- Interactive map of the Shang Salcedo Place area

General information
- Status: Completed
- Type: Residential
- Location: Gil Puyat Avenue corner Tordesillas and H. V. Dela Costa Streets, Salcedo Village, Makati, Metro Manila, Philippines
- Coordinates: 14°33′42″N 121°01′14″E﻿ / ﻿14.56153°N 121.02042°E
- Construction started: 2012
- Completed: May 15, 2017
- Owner: Shang Properties, Inc.

Height
- Height: 249.80 m (819.6 ft)

Technical details
- Floor count: 67
- Floor area: 82,843 m^{2} (892,000 sq ft)
- Lifts/elevators: 3

Design and construction
- Architects: Pimentel Rodriguez Simbulan and Partners Wong and Tung International Ltd.
- Developer: Shang Properties, Inc.
- Structural engineer: Sy^2+ Associates
- Main contractor: Megawide Construction Corporation

= Shang Salcedo Place =

Residential building in Makati, Philippines

Shang Salcedo Place is a residential building situated in Makati, Metro Manila, Philippines. It is located along Sen. Gil Puyat Avenue, Tordesillas and H. V. de la Costa Streets.

==Location==

The Shang Salcedo Place as seen from Buendia (Gil Puyat) Avenue in Makati

The tower is situated along Sen. Gil Puyat Avenue, located at the Makati Central Business District, and a few blocks away from the Ayala Avenue, the Salcedo Park, the Carlos P. Romulo Auditorium, the Yuchengco Museum, the FEU Makati campus, the Mapúa University Makati and the Ateneo de Manila University, Salcedo Campus.
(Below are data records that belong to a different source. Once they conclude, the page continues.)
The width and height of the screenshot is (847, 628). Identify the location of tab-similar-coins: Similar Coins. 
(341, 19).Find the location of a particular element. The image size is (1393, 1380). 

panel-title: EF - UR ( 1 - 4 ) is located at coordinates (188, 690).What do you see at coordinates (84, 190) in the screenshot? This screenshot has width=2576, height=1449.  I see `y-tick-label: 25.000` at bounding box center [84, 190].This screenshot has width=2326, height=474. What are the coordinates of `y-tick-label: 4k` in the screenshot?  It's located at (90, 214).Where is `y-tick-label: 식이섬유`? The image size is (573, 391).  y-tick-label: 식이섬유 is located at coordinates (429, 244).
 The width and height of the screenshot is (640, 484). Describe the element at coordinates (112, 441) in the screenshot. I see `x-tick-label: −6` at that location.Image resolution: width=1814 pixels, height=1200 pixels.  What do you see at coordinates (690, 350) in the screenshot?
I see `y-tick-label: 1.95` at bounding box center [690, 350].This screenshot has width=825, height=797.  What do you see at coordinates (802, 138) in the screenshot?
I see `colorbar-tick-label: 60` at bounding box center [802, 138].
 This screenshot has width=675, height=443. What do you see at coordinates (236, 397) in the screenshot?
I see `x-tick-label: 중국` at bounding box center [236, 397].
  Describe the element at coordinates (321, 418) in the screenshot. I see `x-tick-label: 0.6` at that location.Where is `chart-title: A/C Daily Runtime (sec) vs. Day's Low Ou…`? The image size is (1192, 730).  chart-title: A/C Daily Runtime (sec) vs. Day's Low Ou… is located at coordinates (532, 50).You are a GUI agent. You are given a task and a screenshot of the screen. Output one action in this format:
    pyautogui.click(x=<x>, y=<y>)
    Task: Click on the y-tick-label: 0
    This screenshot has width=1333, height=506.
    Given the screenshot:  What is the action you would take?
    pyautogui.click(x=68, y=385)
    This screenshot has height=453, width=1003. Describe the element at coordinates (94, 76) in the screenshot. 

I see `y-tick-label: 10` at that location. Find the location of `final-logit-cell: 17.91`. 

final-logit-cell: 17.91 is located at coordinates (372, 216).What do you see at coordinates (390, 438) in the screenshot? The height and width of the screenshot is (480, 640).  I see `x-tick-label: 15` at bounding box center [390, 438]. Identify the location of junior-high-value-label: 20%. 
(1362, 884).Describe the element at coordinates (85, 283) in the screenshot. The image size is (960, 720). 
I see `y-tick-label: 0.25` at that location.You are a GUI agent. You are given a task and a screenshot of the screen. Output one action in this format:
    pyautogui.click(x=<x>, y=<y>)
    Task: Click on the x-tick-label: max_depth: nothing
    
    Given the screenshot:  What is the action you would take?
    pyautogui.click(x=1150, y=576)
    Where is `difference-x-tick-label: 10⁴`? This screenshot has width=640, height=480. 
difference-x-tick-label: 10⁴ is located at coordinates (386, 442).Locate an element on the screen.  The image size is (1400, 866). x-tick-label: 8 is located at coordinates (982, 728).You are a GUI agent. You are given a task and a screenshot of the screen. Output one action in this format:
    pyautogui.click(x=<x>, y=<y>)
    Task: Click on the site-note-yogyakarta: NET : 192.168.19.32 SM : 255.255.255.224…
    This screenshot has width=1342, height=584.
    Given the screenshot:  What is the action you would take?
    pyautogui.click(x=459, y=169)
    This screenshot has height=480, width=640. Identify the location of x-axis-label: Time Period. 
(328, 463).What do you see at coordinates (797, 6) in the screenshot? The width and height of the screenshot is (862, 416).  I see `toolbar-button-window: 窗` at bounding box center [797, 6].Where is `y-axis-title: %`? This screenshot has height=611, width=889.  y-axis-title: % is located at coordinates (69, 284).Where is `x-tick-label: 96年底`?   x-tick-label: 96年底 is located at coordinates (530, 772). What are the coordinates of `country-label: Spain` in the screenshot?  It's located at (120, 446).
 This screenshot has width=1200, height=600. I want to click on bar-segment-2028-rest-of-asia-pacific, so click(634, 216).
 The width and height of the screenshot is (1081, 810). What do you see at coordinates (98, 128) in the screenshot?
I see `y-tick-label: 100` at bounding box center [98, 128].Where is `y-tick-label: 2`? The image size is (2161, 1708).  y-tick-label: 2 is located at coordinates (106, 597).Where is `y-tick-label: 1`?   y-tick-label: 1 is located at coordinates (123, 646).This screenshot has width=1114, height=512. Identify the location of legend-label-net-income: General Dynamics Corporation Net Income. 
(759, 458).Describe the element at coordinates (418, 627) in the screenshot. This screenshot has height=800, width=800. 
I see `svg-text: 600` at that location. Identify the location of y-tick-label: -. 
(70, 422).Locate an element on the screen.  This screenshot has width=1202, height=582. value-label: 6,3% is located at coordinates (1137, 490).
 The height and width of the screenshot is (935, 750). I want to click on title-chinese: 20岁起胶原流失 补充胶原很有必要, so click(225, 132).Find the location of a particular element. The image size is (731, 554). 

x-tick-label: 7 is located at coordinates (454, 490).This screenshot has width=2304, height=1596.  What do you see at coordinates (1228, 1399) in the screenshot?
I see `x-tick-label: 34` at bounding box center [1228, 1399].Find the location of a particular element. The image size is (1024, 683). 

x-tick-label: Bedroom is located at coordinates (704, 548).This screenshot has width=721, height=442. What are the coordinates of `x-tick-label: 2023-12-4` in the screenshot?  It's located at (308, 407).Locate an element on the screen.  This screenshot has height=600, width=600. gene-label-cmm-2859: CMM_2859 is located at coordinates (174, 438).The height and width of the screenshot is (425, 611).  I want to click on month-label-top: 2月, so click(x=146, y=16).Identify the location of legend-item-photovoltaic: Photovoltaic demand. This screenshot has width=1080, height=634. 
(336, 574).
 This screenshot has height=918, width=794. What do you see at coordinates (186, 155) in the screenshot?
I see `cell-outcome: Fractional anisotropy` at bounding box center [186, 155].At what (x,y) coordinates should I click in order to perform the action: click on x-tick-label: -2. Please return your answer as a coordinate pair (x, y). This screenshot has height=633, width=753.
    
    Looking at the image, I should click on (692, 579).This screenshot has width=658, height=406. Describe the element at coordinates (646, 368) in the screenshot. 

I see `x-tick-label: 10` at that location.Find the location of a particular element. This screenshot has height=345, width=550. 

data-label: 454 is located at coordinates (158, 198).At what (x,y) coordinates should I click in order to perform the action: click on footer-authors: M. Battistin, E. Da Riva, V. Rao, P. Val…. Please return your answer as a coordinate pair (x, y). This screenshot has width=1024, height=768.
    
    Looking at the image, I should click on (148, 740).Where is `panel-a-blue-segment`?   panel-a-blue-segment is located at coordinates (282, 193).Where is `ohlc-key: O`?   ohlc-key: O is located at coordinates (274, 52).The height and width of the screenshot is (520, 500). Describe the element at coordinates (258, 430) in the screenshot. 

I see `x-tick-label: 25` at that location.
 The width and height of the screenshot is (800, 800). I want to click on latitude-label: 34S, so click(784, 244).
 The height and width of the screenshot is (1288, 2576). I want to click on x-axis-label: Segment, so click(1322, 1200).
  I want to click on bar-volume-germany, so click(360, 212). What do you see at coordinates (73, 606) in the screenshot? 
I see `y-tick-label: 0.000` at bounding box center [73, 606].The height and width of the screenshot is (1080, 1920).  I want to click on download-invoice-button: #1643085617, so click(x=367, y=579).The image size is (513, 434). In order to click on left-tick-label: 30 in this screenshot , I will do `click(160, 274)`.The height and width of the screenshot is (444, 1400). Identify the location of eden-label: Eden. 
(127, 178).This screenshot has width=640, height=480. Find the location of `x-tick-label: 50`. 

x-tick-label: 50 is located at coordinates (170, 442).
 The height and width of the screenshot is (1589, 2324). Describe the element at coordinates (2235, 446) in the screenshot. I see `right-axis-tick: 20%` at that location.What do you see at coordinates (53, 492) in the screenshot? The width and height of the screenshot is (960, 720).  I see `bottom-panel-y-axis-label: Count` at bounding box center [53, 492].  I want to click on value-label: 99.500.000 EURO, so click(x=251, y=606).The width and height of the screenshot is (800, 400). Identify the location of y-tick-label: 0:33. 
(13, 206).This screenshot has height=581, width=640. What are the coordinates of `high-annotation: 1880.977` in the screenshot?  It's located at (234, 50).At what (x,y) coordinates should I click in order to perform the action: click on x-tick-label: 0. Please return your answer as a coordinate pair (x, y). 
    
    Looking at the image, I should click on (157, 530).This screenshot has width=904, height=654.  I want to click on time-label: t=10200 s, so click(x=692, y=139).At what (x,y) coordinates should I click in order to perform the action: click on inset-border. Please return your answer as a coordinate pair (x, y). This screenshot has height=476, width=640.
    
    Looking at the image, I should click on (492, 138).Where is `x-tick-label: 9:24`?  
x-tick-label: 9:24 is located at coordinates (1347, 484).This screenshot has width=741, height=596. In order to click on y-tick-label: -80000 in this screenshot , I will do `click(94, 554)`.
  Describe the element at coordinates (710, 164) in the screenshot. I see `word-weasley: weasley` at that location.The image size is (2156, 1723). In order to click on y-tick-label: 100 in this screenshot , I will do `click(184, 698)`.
==Architecture and design==
Pimentel Rodriguez Simbulan and Partners were the architecture firm behind Shang Salcedo Place along with Wong and Tung International Ltd. Sy^2 + Associates was behind the structure of the building. J. P. Rapi (Philippines) Inc. was behind the MEP (mechanical, electrical, and plumbing) of the building.
Megawide Construction Corporation was the main contractor of the building.